“Legal search algorithm” … now there’s a phrase to make your head spin. I’ve been thinking about legal search for years, but I confess that I hadn’t given the algorithm much thought until recently. Type it into Google, and you come up with an excellent post by Aaron Kirschenfeld in the Cornell LII blog: “Everything is Editorial: Why Algorithms are Hand-Made, Human, and Not Just for Search Anymore”.
For legal publishers, ensuring that our users can find what they are looking for is one of the biggest challenges we face. I’ve never encountered legal information that isn’t incredibly dense. We know that we need to provide tools for users to locate the answers to their research questions. For print publications, the traditional tools are pretty straightforward: tables of cases, legislation, and references, and especially the index. But delivering findability for online resources is another matter altogether.
This is where the search engine is key. But there’s another important aspect to this as well: the search algorithm. We know that legal research and searching is much different from keyword searching. We know that legal research requires much more than Google. We also know that the big legal publishers pour significant resources into the development of their search engines.
Kirschenfeld notes that although we assume that a search engine has magic properties, but it doesn’t or shouldn’t. The algorithm and the results interface are made by human beings, after all. One of his most illuminating points is that we should consider the algorithm to be just another secondary source. Through this lens, we can evaluate it the same way we consider other secondary sources; for example, who worked on it; how skilled they were; how informed they were; and so on. In other words, if your developers have a deep and comprehensive idea of how to approach legal information, you’re going to get much better/more relevant search results.
This is fascinating stuff for a small but ambitious legal publisher. We don’t have anything like the resources or expertise to develop our own algorithm. Even so, we need to pay close attention to how well our search engine is performing.
After a dismal experience with our first search engine (its chief problem was that as we increased the size of our online library the search engine just didn’t have the horsepower to search the entire library; in other words it was unable to scale), we connected with our friends at Lexum, the software developer behind CanLII. They have developed LexFind, a search engine built on open source technology and designed specifically for legal research needs.
Are we meeting the needs of our users?
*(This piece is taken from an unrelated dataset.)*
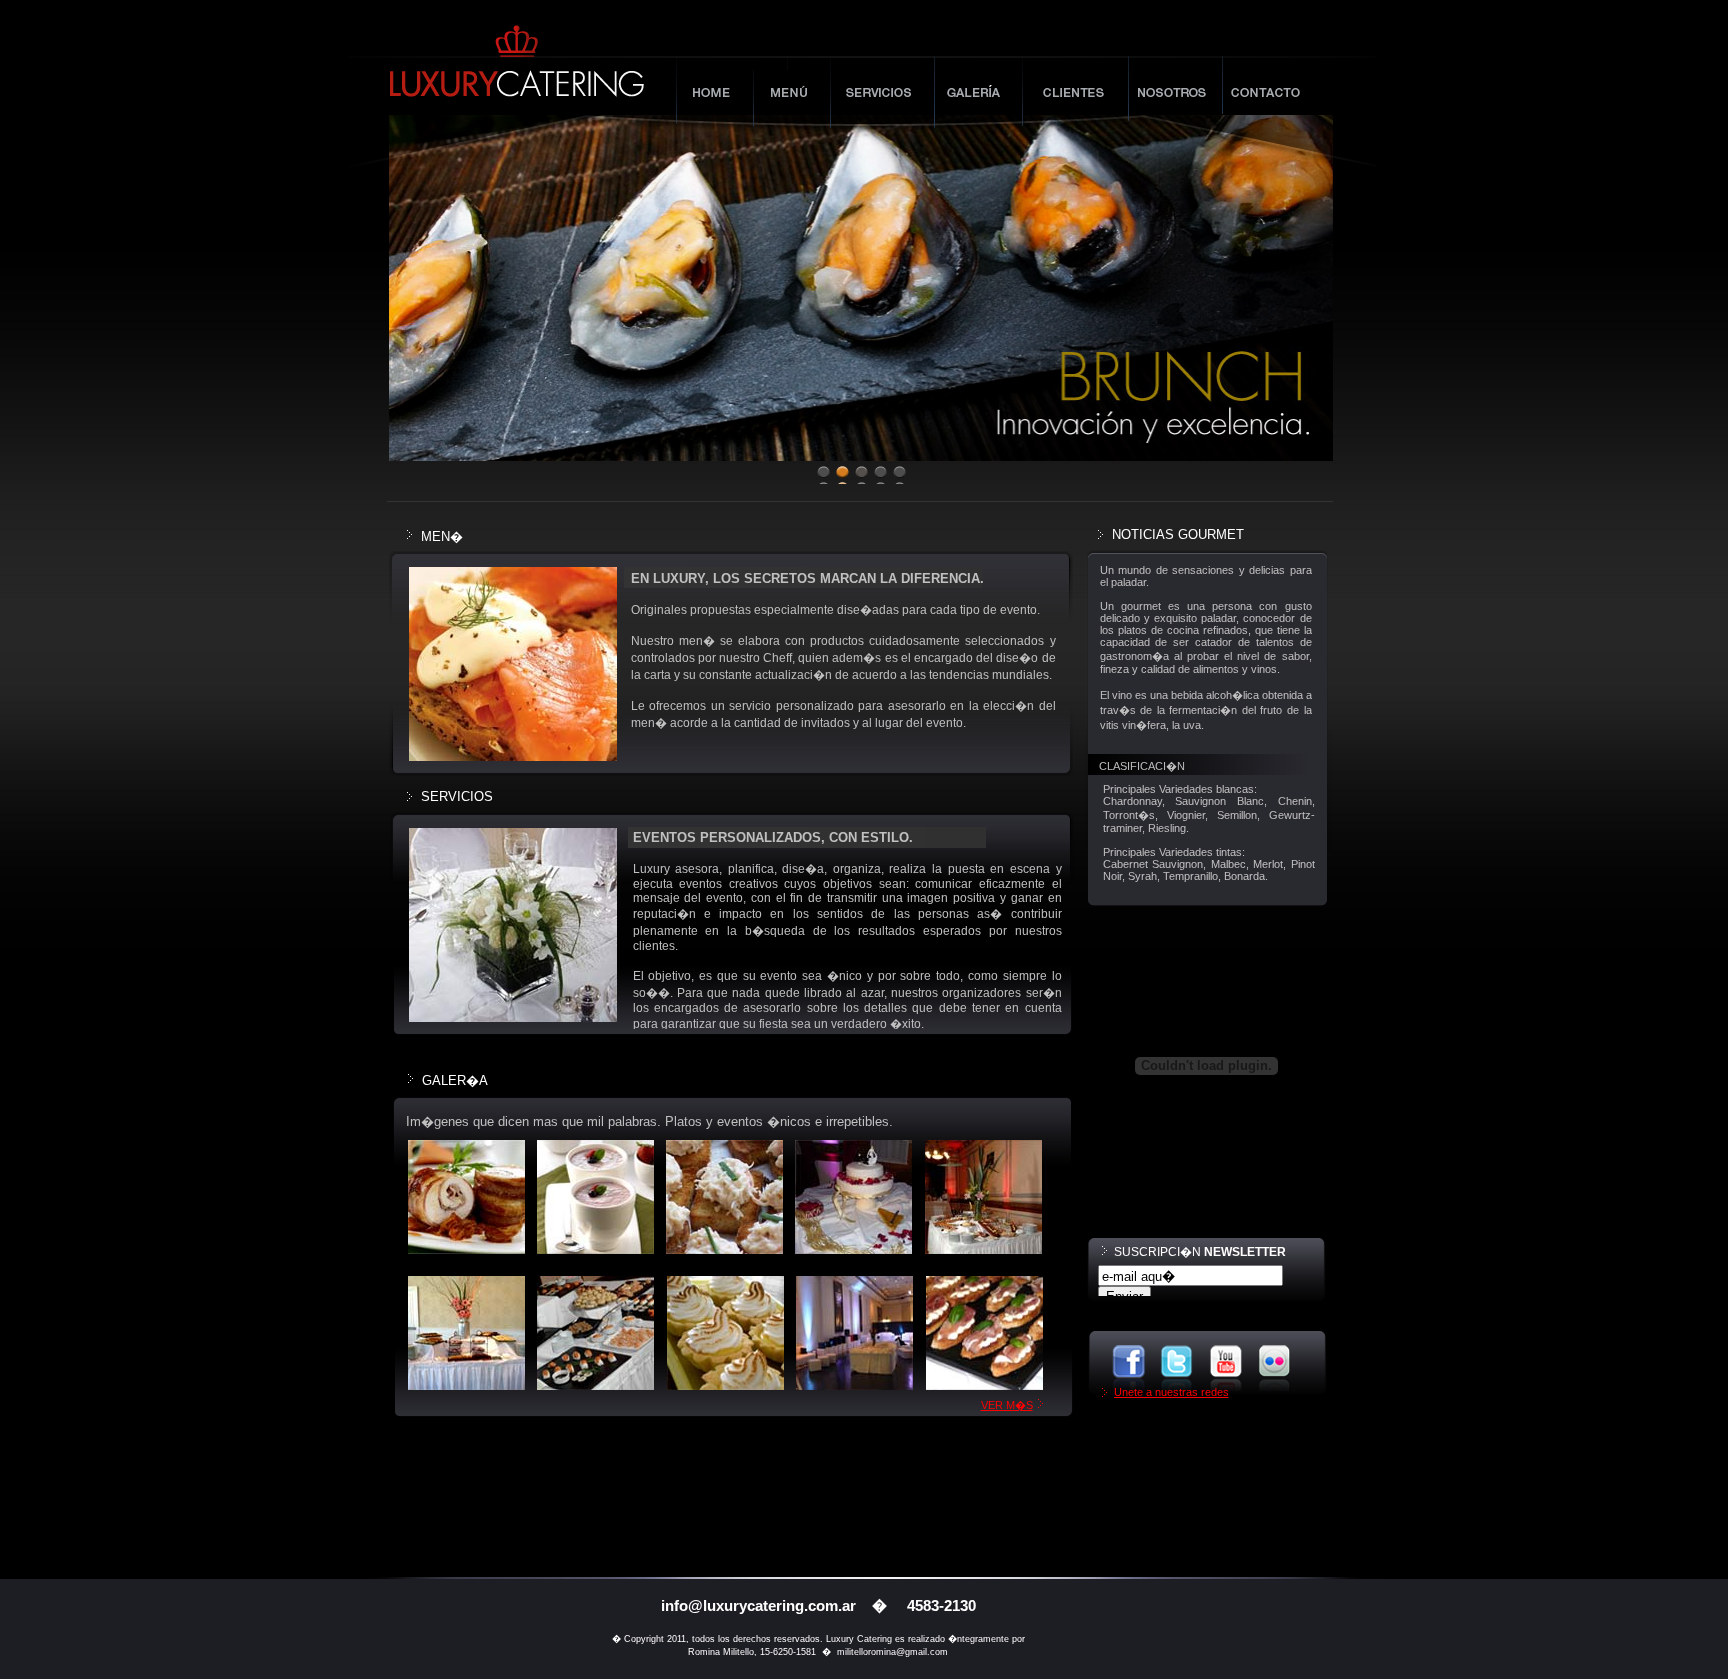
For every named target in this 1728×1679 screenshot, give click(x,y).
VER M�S (1007, 1405)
Stickhandling the expectations of librarians and legal researchers is a constant challenge. We get valuable feedback from them as we develop and define our search function.
We sometimes hear that we have “too many results”. Does this mean that the algorithm needs further crafting? Or do we need to improve our instructions for advanced search, or refine the facets for federated search, or enhance and deepen the taxonomy? These are ongoing questions for a legal publisher. I’m resigned to the fact that we may never really consider our search engine to be perfected and its improvement may be one of those projects with no end.